Functions and algebra: Solve algebraic equations and inequalities

Dylan Busa

### Unit outcomes

By the end of this unit you will be able to:

• Understand when to use the quadratic formula to solve quadratic equations.
• Apply the quadratic formula when necessary.

## What you should know

Before you start this unit, make sure you can:

Here is a short self-assessment to make sure you have the skills you need to proceed with this unit.

Complete the square of the following quadratic expressions:

1. $\scriptsize {{x}^{2}}-4x-4=0$
2. $\scriptsize 2{{x}^{2}}=6x-1$

Solutions

1. .
\scriptsize \begin{align*}{{x}^{2}}-4x-4 & =0\\\therefore {{x}^{2}}-4x+4-4-4 & =0\\\therefore {{(x-2)}^{2}}-8 & =0\\\therefore {{(x-2)}^{2}} & =8\\\therefore (x-2) & =\pm \sqrt{8}\\\therefore x & =2\pm \sqrt{8}\end{align*}
2. .
\scriptsize \begin{align*}2{{x}^{2}} & =6x-1\\\therefore 2{{x}^{2}}-6x & =1\\\therefore 2({{x}^{2}}-3x) & =1\\\therefore {{x}^{2}}-3x & =\displaystyle \frac{1}{2}\\\therefore {{x}^{2}}-3x+\displaystyle \frac{9}{4} & =\displaystyle \frac{1}{2}+\displaystyle \frac{9}{4}\\\therefore {{\left( {x-\displaystyle \frac{3}{2}} \right)}^{2}} & =\displaystyle \frac{{11}}{4}\\\therefore x-\displaystyle \frac{3}{2} & =\displaystyle \frac{{\pm \sqrt{{11}}}}{2}\\\therefore x & =\displaystyle \frac{{3\pm \sqrt{{11}}}}{2}\end{align*}

## Introduction

Completing the square is a powerful technique that can be used to factorise any quadratic expression and hence solve any quadratic equation.
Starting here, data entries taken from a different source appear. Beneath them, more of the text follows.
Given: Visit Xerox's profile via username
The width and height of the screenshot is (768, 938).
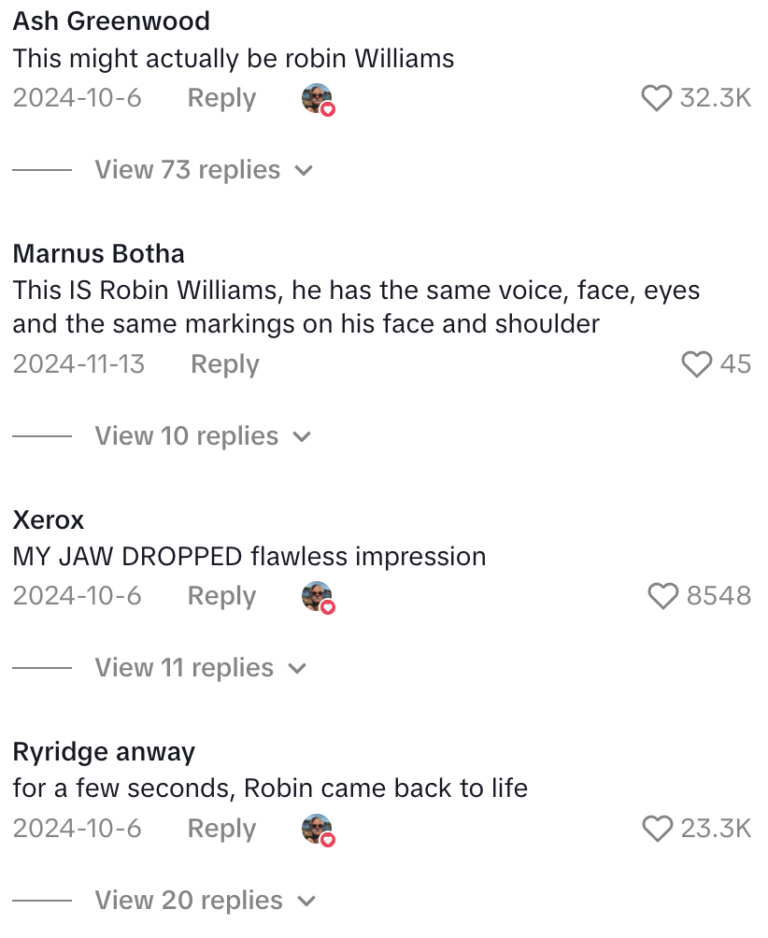Looking at the screenshot, I should click(x=48, y=520).
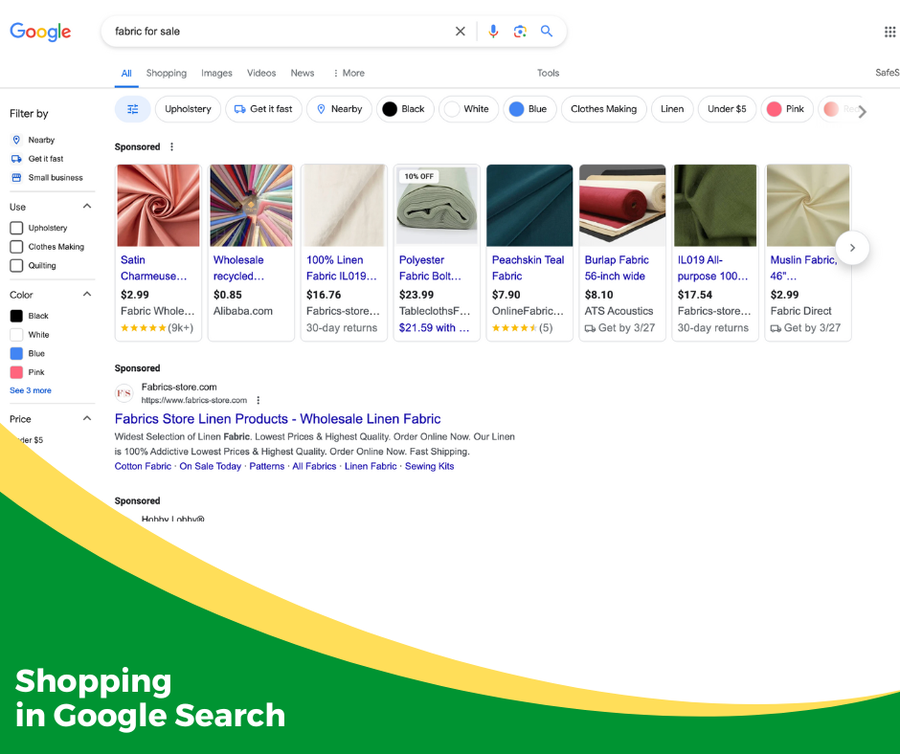Switch to the Shopping tab
Image resolution: width=900 pixels, height=754 pixels.
click(x=166, y=72)
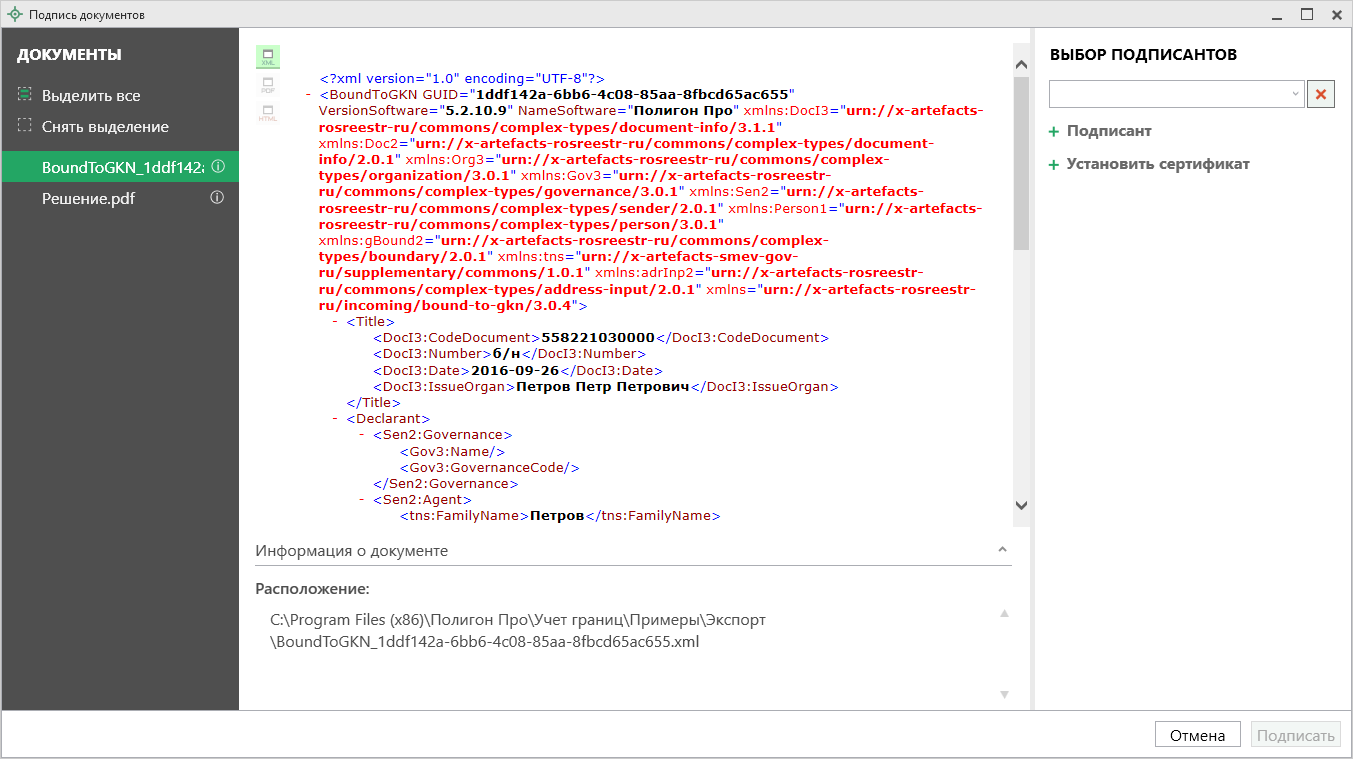Collapse Информация о документе section
This screenshot has height=759, width=1353.
tap(1002, 550)
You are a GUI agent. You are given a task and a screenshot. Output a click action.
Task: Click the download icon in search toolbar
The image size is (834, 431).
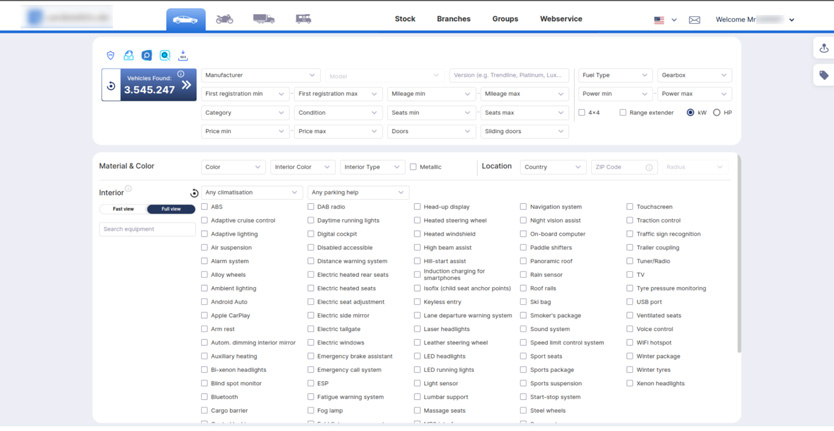point(183,56)
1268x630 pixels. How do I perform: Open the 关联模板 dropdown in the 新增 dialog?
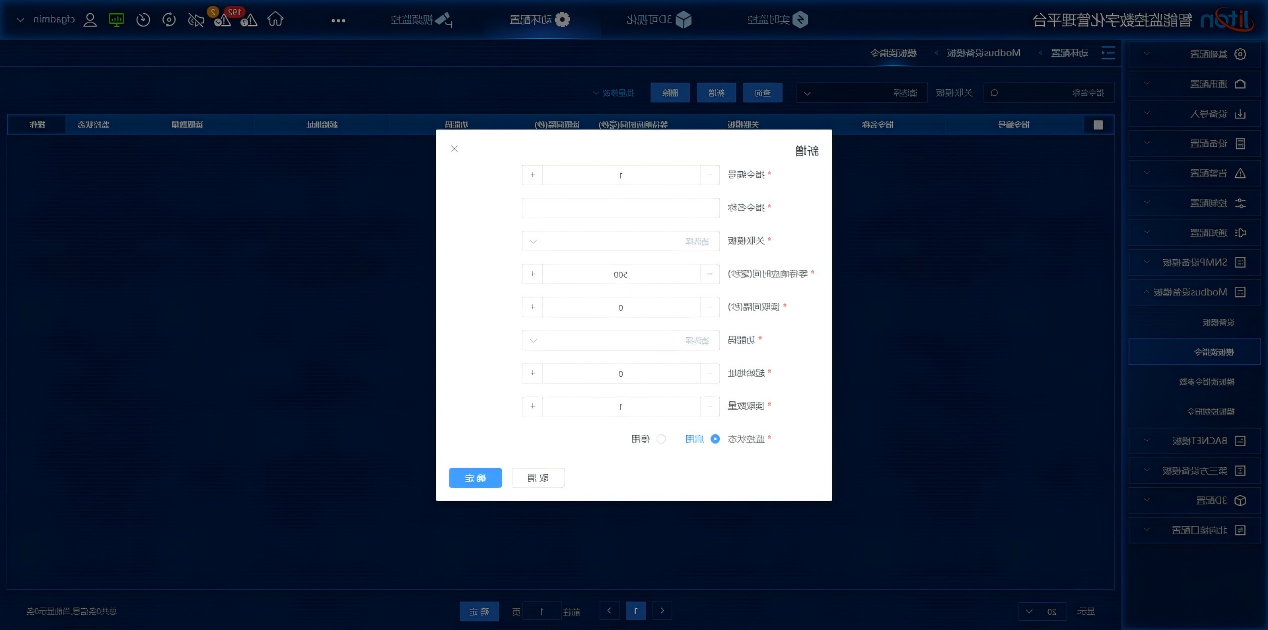click(620, 241)
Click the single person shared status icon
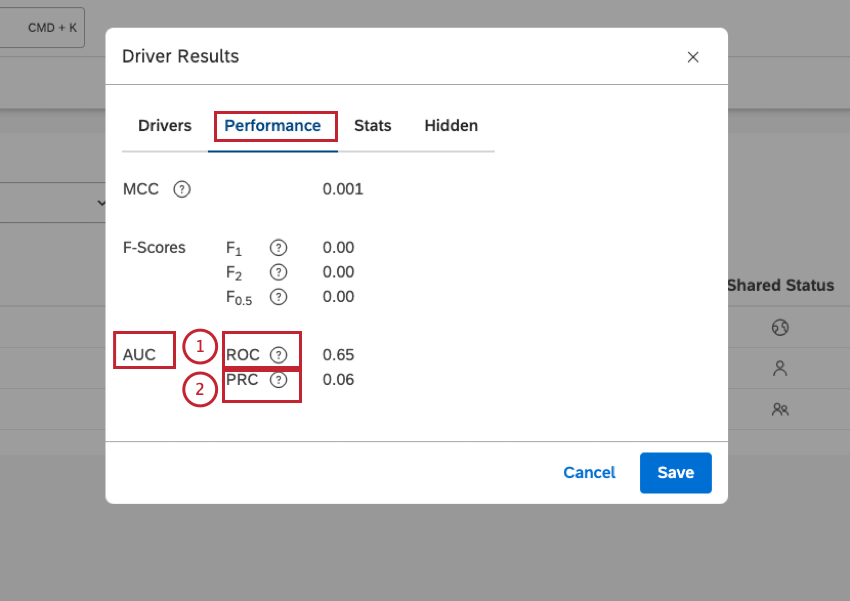 tap(781, 368)
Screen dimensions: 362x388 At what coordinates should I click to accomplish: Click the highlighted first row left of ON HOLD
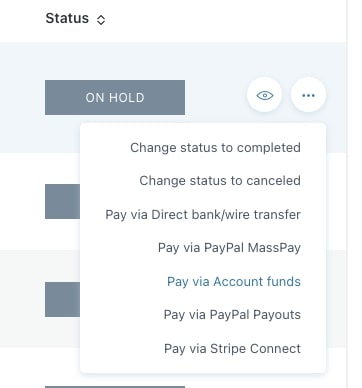(x=22, y=97)
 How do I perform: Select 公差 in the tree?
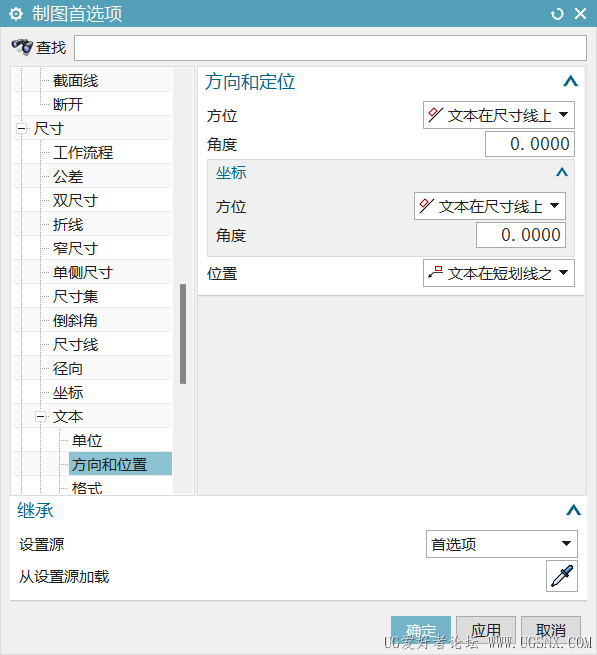(x=68, y=177)
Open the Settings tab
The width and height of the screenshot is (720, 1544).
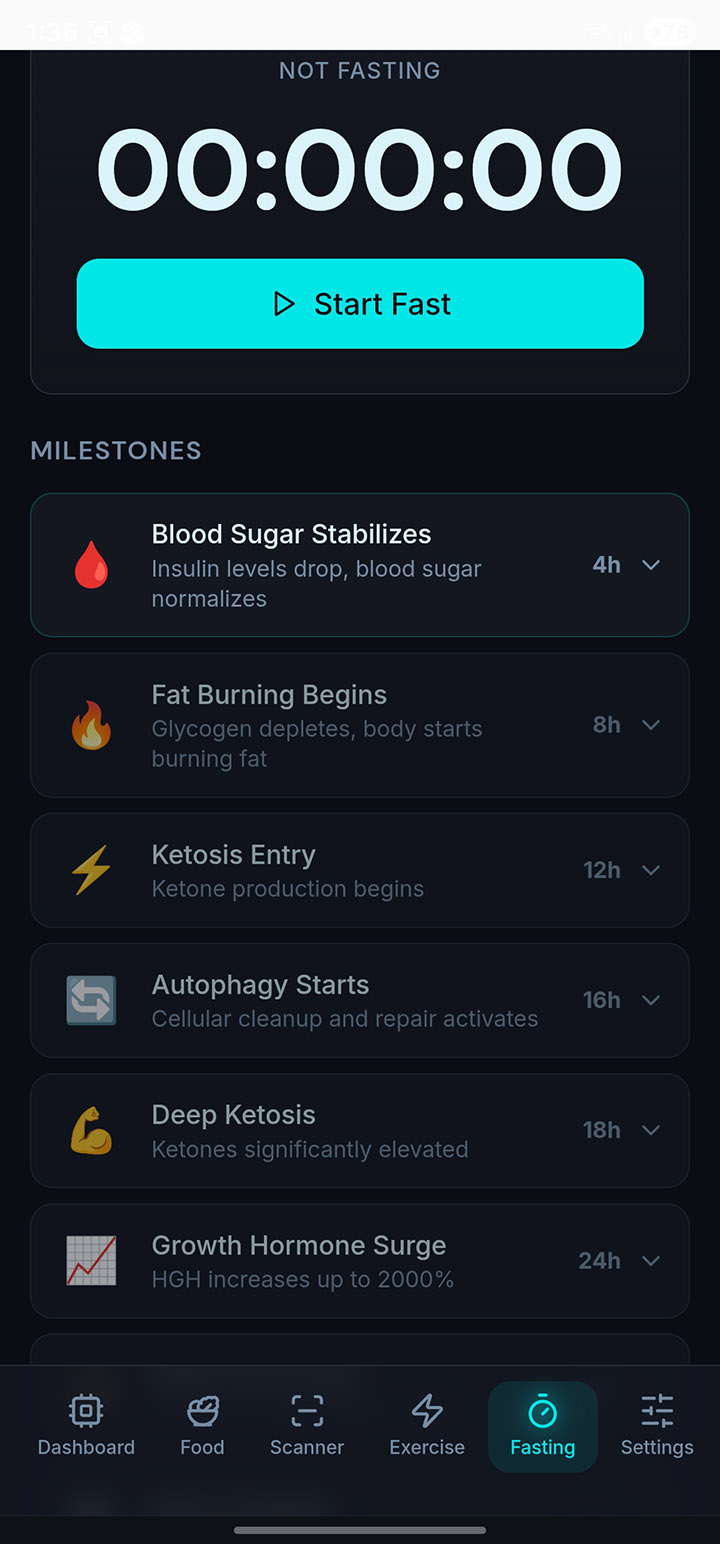click(x=657, y=1425)
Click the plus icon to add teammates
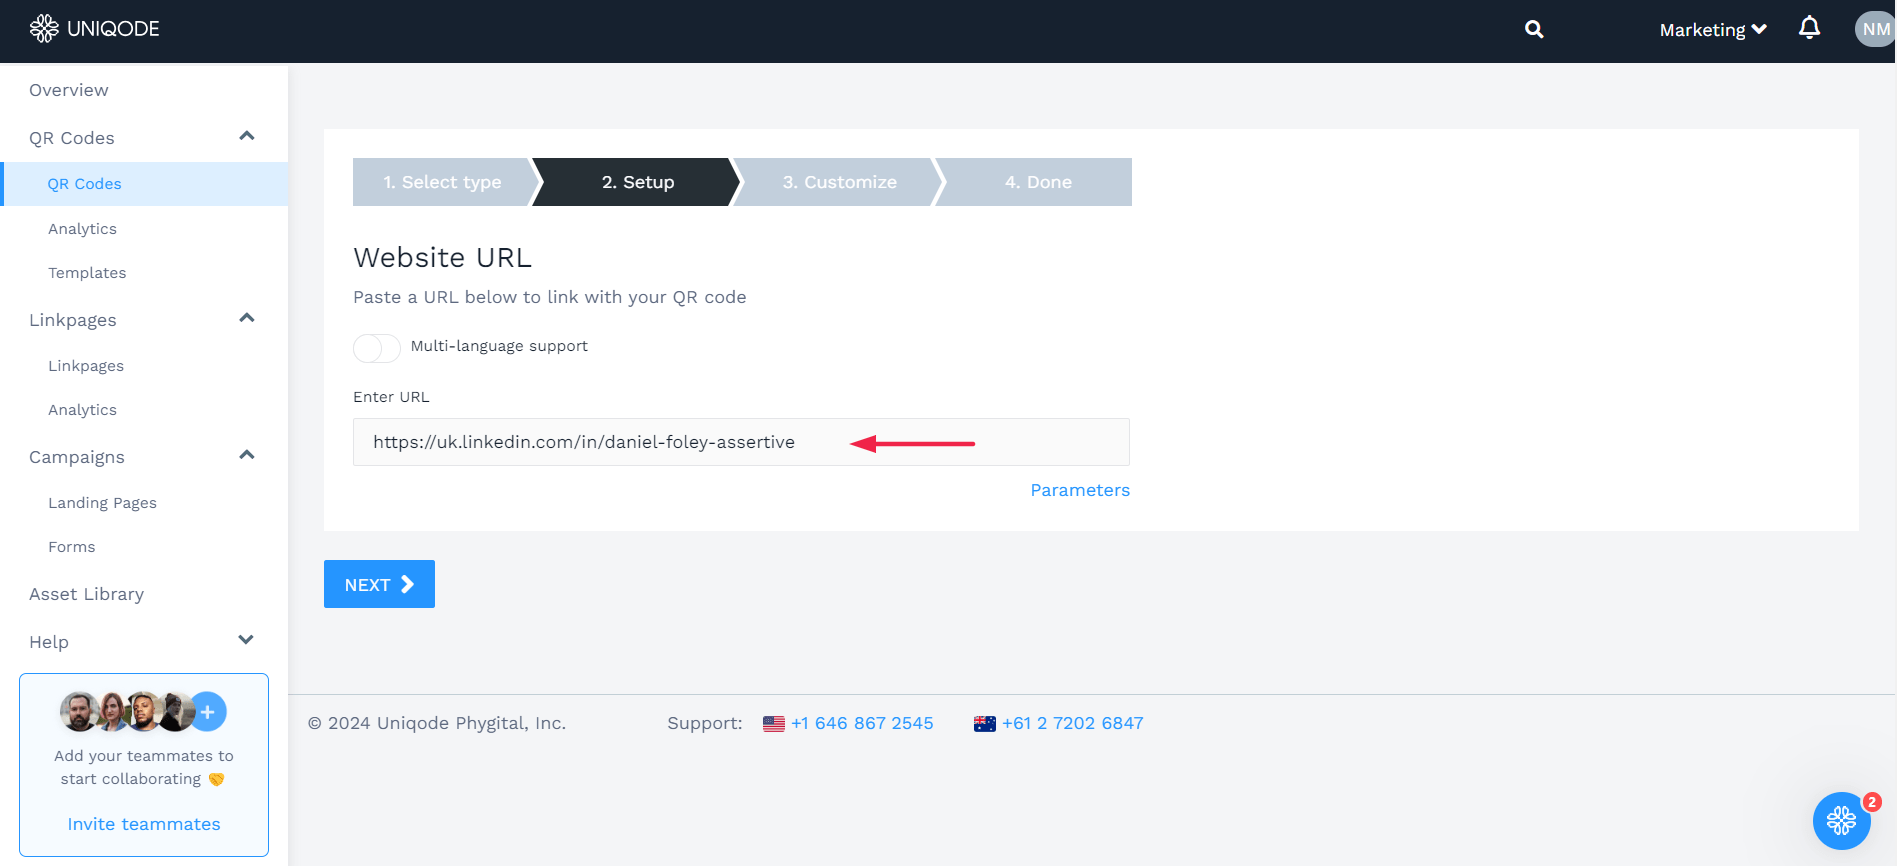This screenshot has height=866, width=1897. 208,712
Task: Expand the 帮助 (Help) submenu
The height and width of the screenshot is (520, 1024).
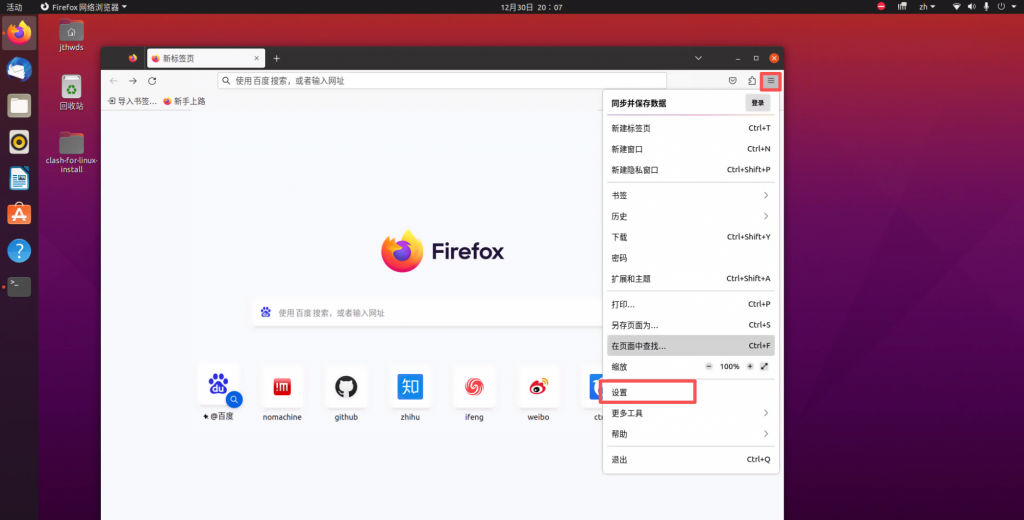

In fact, it is so powerful that it can even be used to create a general formula with which any quadratic equation can be solved. This formula is known as the quadratic formula.

However, the quadratic formula is not just a useful tool for finding the roots of any quadratic equation. It can also be used to predict what kind of roots these will be. Will there be two distinct roots or will the roots be the same? Will the roots be real numbers or complex numbers?

The quadratic formula can, therefore, be used to determine where, or even if, a quadratic function cuts the x-axis.

### Did you know?

Quadratic equations have been around for a long time and the quadratic formula has a long history. Its development is a wonderful example of how civilisations across time have contributed to the body of knowledge we have inherited today.

The ancient Egyptians solved quadratic equations geometrically. Diophantus (250 AD) started to solve them algebraically which was further developed by the Indian mathematician Brahmagupta (597–668 AD) who described a version of the quadratic formula in words. Incidentally, Brahmagupta was also the first known mathematician to give rules for computing with zero.

In the 9th century, the highly influential Persian mathematician Muḥammad ibn Mūsā al-Khwārizmī (depicted in Figure 1) presented the first systematic solution to linear and quadratic equations.

A more modern form of the quadratic formula (which covers all possible cases) was first discovered/invented (depending on your view) by Simon Stevin in 1594. Finally, in 1637, René Descartes published the form of the formula we use today.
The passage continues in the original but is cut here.